WORK INSTRUCTION
When the word "computer" shows up in a line of the data below, copy that whole line.

(DATA UNDER STUDY Opens)

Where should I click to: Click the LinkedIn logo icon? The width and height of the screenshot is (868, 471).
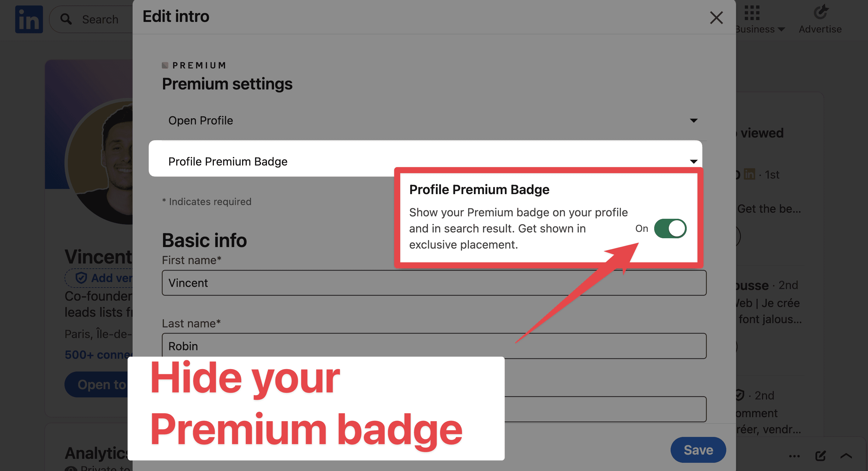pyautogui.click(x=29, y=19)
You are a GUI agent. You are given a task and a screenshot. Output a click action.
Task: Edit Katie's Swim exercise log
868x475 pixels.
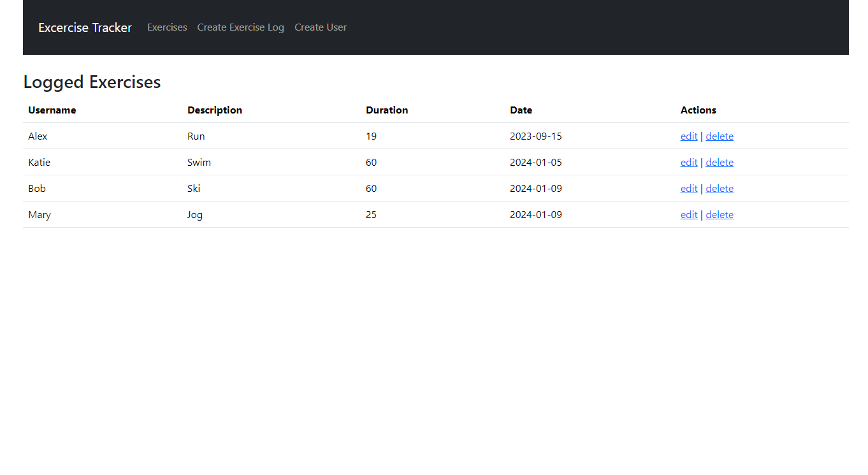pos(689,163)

(DATA UNDER STUDY Closes)
(DATA UNDER STUDY Opens)

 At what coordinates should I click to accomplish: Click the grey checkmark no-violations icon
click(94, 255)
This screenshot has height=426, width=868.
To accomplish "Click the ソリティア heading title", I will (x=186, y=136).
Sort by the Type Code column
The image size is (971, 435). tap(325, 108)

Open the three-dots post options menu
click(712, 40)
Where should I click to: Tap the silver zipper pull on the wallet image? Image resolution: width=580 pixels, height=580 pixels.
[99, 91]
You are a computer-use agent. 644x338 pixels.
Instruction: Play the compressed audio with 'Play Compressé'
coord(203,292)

(DATA UNDER STUDY Closes)
(DATA UNDER STUDY Opens)

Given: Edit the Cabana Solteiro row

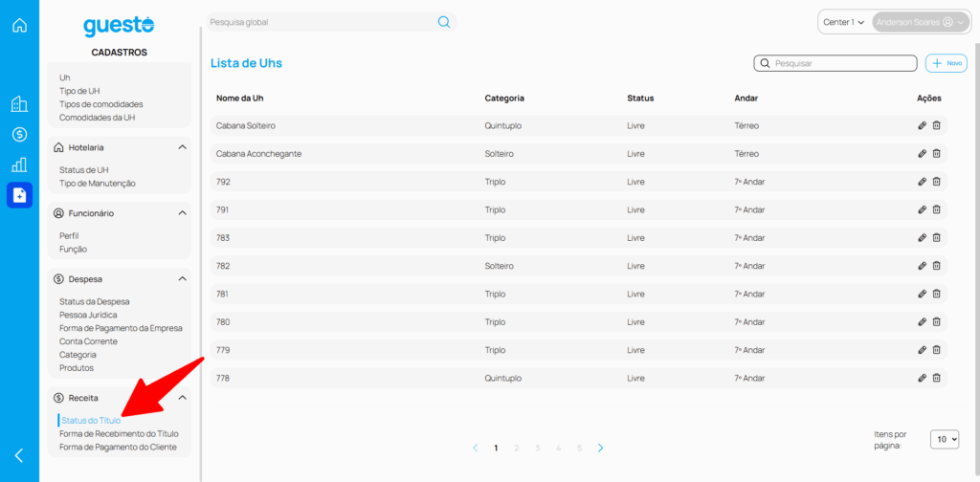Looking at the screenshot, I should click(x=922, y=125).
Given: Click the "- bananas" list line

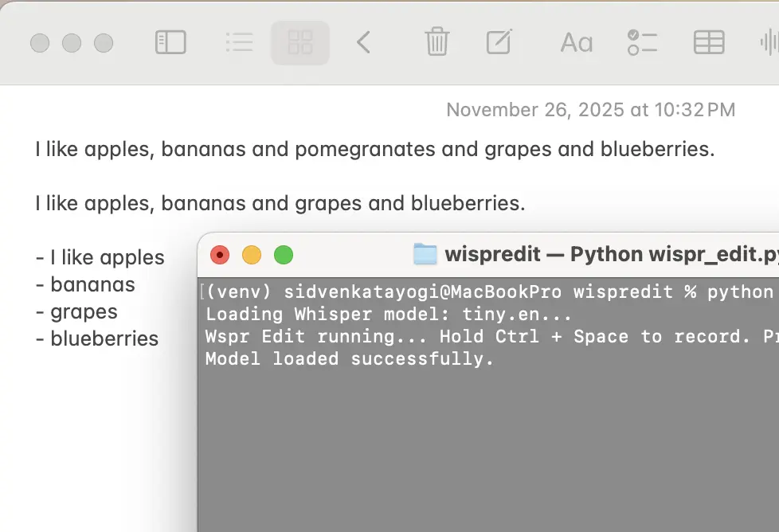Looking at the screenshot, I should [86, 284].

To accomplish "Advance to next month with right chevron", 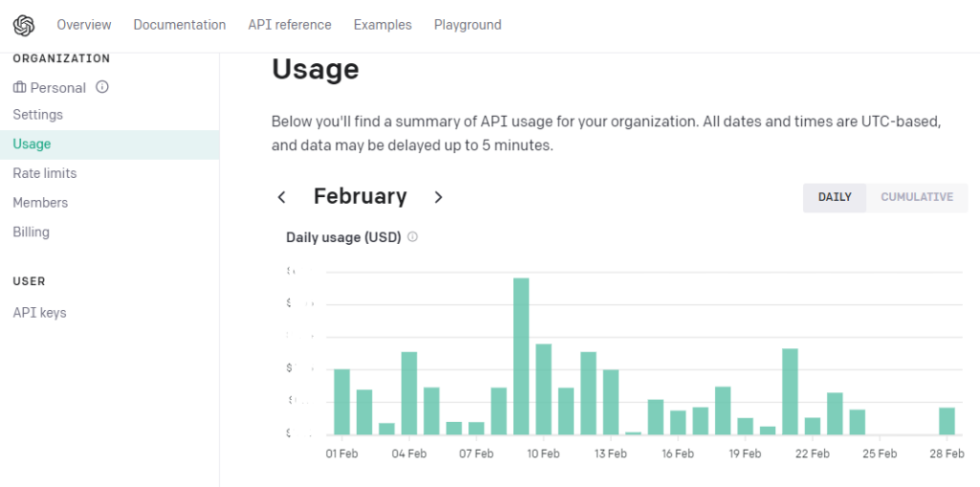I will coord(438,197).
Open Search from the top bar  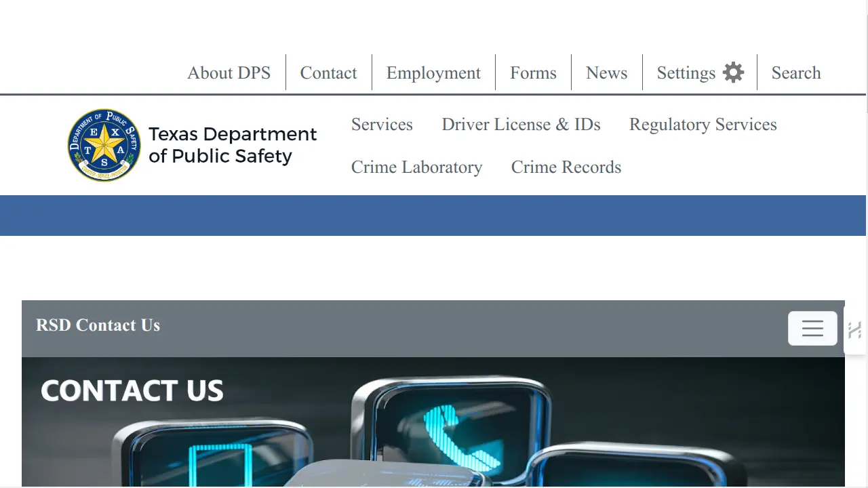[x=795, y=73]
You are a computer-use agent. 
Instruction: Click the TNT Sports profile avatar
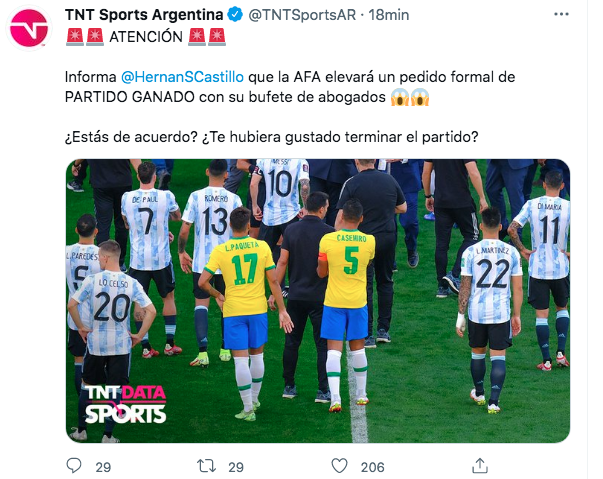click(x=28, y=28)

(DATA UNDER STUDY Closes)

RESULT OF THE TASK
You are a computer-use agent. 644x338 pixels.
You are a computer-use agent. 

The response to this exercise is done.